El impacto real, sin embargo, sería todavía superior. Aunque tras la crisis hubiera una recuperación espectacular y vigorosa, hay sectores que tienen posibilidades de recuperar la producción e incluso las venta, pero otros no pueden hacerlo. Seat, por ejemplo, ha anunciado que paraliza la producción en Barcelona a partir del lunes. En un momento determinado, con turnos dobles y jornadas extras, podría volver a producir lo que dejará de hacerlo estos días. No es sencillo, pero sí posible, como también es factible que los coches que no se vendan estos días sí lo hagan más adelante, aunque solo sea una hipótesis. Sin embargo, hay otras actividades irrecuperables, sobre todo en el sector de los servicios. Los turistas que dejen de venir a España mientras dure el Estado de Alarma no lo harán después. Son reservas hoteleras, de vuelos, etc, irrecuperables. Ocurre lo mismo con el negocio –la actividad– de bares, restaurantes y medios de transporte. El negocio que se deje de hacer estos días es negocio –actividad– perdido. Un hotel, por ejemplo, no puede ocupar el mes que viene las habitaciones que tiene ahora libres. Lo mismo ocurre con un restaurante o una línea aérea, de ferrocarril o de autobuses. Las comidas que no sirva esta quincena no puede recuperarlas, aunque solo sea porque en el futuro tampoco tendrá capacidad para doblar su oferta, en el caso que tuviera esa demanda. Todo eso, en la práctica, significa un retroceso del PIB. No es que la economía vaya a crecer menos. El problema –quizá inevitable en esta situación– es que va a menguar, a descender.

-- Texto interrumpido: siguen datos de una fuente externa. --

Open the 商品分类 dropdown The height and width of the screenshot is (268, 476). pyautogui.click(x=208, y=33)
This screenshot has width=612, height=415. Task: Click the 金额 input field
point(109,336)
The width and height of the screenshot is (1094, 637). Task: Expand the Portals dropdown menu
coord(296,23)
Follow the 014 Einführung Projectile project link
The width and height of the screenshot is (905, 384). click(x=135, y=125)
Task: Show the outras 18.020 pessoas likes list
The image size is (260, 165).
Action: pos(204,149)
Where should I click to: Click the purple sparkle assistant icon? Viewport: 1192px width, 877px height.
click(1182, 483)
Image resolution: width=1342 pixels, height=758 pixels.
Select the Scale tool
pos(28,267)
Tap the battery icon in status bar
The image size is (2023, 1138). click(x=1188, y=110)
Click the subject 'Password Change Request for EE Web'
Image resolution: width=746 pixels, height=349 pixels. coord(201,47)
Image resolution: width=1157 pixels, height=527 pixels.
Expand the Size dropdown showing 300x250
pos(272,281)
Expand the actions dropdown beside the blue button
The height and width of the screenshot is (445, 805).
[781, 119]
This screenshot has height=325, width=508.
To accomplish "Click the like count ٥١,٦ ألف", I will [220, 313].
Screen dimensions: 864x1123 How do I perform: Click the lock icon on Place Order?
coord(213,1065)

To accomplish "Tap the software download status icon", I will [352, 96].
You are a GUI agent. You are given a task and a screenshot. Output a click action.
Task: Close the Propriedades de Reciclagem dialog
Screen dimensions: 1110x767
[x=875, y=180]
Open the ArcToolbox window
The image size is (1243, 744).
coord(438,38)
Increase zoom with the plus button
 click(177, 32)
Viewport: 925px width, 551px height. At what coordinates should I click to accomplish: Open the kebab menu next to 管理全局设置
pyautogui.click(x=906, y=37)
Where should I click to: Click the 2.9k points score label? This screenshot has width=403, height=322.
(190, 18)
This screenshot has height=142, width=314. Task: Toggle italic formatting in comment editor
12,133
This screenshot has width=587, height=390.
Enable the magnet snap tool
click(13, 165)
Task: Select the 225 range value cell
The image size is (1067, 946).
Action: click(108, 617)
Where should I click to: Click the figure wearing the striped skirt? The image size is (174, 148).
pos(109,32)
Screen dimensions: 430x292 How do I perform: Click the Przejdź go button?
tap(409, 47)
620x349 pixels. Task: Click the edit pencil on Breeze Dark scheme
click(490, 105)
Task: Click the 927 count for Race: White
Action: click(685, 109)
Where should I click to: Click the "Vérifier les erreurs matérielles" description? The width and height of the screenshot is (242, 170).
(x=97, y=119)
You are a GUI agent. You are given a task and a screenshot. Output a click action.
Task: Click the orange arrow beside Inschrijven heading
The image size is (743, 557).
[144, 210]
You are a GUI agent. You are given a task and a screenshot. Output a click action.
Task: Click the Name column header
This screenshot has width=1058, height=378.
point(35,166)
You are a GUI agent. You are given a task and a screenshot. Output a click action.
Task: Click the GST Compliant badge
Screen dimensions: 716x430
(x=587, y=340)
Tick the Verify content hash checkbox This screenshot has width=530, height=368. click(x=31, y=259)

La magnitud de la caída en este periodo, no obstante, dependerá del alcance final del Estado de Alarma y de las medidas, más o menos complementarias y coordinadas, adoptadas por ayuntamientos y comunidades autónomas. Cuánto mas restrictivas sean, el coste económico será mayor, lo que no significa que en situaciones extremas, como puede ser una pandemia, no se deban adoptar. En cualquier caso, el impacto económico de un parón de este tipo –por ahora de 15 días, pero que sin duda se prolongará– será brutal, pero además apenas será la propina, pagada por adelantado, de una factura que será descomunal si la crisis del coronavirus se prolonga al menos durante dos meses, como apuntan los expertos más optimistas, como podría ser el mismo Fernando Simón, director del Centro de Coordinación de Alertas y Emergencias Sanitarias, convertido ahora en un rostro muy familiar para la mayoría de los ciudadanos. La economía española, por otra parte, más allá del Estado de Alerta, tardará tiempo en recuperarse y le costará más que a otras más industriales como la de Alemania. La vuelta a la normalidad no llegará hasta que, entre otras cosas, españoles y sobre extranjeros decidan volver a moverse y, sobre todo a viajar. La economía española era hasta ahora una de las más globales y ahora mismo la globalización está, como poco, suspendida. Algunos tendrán la tentación de liquidarla, pero eso sería letal para un país como España. De momento, el coste económico, en forma de menos PIB del Estado de Alerta va a ser la propina de la factura económica del coronavirus, eso sí, pagada por adelantado. Las medidas son, sin duda inevitables, pero los costes son los que son.